The best time for surgery depends on the condition of soft tissue:

  • Early stage: the operation was performed within 6 ~ 8h, which lasted 2 ~ 3h.

  • Delay: 7 ~ 10 days, swelling disappeared and skin wrinkles appeared.

Four traditional principles that must be followed in one-stage surgical reconstruction:

  • Reconstruction of fibula

  • Reconstruction of tibial articular surface

  • Bone grafting

  • Support of bone plate

Support of bone plate

Ankle fracture

  • Ankle fracture is intra-articular fracture.

  • The purpose of treatment is to restore the normal anatomical structure of joints.

  • The timing of surgery depends on the state of soft tissue.

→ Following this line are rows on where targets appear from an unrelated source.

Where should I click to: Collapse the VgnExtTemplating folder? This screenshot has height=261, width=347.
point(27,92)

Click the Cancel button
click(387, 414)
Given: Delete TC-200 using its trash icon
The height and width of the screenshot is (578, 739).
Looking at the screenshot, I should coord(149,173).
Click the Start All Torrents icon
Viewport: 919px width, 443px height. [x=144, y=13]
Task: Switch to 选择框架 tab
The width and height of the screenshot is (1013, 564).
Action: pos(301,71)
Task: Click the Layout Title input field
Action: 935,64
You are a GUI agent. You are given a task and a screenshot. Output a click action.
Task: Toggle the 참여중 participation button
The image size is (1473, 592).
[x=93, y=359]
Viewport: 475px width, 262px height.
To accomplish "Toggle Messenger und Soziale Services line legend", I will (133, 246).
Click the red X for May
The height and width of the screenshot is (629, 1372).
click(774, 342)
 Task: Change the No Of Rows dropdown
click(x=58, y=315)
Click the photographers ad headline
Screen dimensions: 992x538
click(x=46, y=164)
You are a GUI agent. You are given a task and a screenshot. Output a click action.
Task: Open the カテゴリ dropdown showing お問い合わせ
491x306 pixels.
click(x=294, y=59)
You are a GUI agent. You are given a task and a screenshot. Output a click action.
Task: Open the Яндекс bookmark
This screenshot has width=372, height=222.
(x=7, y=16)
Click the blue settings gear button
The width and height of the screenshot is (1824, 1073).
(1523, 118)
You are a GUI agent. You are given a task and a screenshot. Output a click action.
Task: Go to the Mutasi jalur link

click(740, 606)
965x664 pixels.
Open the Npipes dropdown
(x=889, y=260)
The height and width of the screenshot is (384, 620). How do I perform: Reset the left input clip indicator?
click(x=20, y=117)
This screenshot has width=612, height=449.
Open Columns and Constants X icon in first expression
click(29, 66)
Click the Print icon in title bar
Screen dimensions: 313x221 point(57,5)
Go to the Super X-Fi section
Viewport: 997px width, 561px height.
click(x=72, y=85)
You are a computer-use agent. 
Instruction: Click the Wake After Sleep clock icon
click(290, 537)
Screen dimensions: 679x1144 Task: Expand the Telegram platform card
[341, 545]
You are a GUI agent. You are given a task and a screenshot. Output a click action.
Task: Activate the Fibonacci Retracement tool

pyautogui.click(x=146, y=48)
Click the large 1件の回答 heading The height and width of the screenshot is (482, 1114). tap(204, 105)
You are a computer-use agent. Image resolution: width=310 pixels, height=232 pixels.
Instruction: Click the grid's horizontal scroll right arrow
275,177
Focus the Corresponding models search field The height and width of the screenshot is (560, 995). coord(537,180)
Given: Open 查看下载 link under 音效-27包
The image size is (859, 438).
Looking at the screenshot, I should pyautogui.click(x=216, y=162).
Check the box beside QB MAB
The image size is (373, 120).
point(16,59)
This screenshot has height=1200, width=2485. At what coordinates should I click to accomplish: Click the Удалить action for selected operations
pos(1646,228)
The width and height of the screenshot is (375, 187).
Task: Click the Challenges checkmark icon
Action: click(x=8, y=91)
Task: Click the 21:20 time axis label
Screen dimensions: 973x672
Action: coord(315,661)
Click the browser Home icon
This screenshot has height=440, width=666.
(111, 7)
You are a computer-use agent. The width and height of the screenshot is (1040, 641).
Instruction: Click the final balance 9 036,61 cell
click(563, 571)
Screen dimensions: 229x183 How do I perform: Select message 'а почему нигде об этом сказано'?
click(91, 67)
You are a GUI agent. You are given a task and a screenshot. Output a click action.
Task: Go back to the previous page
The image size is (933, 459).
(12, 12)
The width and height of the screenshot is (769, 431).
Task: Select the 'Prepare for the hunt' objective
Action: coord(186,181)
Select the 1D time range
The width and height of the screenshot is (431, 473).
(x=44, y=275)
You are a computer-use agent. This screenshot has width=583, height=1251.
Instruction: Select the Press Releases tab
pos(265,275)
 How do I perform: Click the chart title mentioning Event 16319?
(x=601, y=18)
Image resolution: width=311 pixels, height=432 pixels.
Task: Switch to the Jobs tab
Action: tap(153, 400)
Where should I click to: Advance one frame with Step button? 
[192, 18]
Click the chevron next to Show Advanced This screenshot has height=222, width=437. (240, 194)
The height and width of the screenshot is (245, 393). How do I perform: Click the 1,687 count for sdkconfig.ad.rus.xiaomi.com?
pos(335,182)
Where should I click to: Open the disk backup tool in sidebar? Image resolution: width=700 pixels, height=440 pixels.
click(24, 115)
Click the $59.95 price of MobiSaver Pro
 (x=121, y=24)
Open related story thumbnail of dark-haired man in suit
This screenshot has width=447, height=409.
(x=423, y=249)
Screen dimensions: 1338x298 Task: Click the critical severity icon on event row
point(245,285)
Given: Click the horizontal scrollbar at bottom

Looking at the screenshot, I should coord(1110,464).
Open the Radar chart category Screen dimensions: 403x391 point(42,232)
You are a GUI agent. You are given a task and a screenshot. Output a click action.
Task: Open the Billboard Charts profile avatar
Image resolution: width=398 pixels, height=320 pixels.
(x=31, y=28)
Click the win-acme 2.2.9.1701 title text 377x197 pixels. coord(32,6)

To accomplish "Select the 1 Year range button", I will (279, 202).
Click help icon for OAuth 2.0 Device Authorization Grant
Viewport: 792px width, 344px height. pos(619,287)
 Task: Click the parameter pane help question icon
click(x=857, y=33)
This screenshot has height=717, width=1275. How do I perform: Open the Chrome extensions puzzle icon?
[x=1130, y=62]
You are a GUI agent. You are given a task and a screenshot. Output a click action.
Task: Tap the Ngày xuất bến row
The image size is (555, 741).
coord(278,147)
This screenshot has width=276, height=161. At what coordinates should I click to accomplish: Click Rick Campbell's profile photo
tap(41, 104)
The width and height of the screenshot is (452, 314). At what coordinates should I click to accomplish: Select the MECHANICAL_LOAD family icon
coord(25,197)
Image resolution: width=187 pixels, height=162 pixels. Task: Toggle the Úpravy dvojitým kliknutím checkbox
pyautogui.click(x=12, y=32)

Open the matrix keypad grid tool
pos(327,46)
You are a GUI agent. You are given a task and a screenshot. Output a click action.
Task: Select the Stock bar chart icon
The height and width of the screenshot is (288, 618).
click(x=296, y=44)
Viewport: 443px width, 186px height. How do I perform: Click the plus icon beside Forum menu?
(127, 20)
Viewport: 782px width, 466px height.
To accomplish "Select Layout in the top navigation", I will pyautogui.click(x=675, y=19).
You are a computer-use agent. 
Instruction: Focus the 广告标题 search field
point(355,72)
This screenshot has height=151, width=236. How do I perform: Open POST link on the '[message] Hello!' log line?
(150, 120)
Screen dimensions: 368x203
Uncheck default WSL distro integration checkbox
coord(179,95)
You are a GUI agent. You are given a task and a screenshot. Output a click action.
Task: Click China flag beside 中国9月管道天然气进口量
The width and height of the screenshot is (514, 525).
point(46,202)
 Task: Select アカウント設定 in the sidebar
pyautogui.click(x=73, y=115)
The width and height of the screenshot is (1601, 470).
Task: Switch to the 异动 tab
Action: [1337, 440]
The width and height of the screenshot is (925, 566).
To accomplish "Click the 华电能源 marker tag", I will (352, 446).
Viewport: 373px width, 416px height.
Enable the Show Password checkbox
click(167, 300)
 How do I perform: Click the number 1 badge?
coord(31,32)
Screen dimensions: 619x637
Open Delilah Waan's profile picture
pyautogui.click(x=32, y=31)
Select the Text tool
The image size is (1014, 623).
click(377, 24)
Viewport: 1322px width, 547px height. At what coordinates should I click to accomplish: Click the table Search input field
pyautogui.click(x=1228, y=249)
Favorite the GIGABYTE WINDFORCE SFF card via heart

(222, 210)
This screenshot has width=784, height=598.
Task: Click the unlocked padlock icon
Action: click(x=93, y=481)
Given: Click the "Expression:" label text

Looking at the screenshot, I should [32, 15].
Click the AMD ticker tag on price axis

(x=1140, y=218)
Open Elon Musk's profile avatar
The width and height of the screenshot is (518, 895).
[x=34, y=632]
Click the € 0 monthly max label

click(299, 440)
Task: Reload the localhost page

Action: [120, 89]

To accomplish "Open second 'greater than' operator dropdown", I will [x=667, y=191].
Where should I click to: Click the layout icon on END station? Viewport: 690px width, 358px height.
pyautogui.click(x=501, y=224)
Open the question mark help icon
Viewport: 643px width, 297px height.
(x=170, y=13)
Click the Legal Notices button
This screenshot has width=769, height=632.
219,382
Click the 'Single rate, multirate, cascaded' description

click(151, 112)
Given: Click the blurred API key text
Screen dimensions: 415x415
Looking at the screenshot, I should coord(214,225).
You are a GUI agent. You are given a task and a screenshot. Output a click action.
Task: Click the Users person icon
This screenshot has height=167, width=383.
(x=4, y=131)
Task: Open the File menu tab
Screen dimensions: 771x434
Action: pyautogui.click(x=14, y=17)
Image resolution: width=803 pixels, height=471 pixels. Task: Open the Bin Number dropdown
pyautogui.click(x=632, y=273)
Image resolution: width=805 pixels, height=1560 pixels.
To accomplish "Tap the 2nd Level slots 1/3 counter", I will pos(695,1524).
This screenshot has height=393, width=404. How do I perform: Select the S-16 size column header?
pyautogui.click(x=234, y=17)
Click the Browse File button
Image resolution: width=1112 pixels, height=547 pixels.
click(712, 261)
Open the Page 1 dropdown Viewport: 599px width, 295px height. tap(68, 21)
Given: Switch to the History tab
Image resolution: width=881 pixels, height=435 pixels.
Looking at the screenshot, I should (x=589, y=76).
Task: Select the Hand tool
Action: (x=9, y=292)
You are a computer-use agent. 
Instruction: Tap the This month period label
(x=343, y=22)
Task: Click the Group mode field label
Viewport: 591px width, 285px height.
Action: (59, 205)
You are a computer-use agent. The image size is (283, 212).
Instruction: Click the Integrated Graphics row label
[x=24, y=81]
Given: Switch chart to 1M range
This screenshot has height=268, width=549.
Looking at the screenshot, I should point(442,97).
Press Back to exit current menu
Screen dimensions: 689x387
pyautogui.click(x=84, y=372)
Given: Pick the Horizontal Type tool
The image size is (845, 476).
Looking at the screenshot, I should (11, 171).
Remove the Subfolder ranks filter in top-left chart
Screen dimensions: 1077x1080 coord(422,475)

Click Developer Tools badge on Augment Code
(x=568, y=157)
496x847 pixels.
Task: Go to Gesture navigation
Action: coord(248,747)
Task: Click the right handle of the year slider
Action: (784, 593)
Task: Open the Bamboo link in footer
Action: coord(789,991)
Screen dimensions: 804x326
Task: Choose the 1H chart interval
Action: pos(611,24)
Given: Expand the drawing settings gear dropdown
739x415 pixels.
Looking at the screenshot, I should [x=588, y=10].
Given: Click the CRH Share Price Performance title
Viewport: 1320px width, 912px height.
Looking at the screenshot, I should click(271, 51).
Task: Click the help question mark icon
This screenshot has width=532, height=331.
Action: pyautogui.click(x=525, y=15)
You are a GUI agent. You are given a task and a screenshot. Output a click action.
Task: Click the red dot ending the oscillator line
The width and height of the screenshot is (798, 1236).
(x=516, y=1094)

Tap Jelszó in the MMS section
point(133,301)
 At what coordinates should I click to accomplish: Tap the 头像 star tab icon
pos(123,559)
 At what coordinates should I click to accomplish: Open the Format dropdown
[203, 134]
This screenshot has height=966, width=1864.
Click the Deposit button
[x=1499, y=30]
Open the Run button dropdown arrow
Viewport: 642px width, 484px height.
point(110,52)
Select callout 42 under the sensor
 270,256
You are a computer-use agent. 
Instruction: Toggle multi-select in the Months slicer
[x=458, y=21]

  • The ideal time for surgery is before edema and blisters appear in the fracture area.

Foot fracture

  • It is the footstone for people to stand and walk. Restoring the normal anatomical structure of the foot plays a vital role in people's standing and walking.

  • As with ankle fractures, the timing of surgery depends on the degree and state of soft tissue swelling.

Spinal fracture

  • If the whole body is stable, the displaced fracture should be operated immediately if there are neurological symptoms.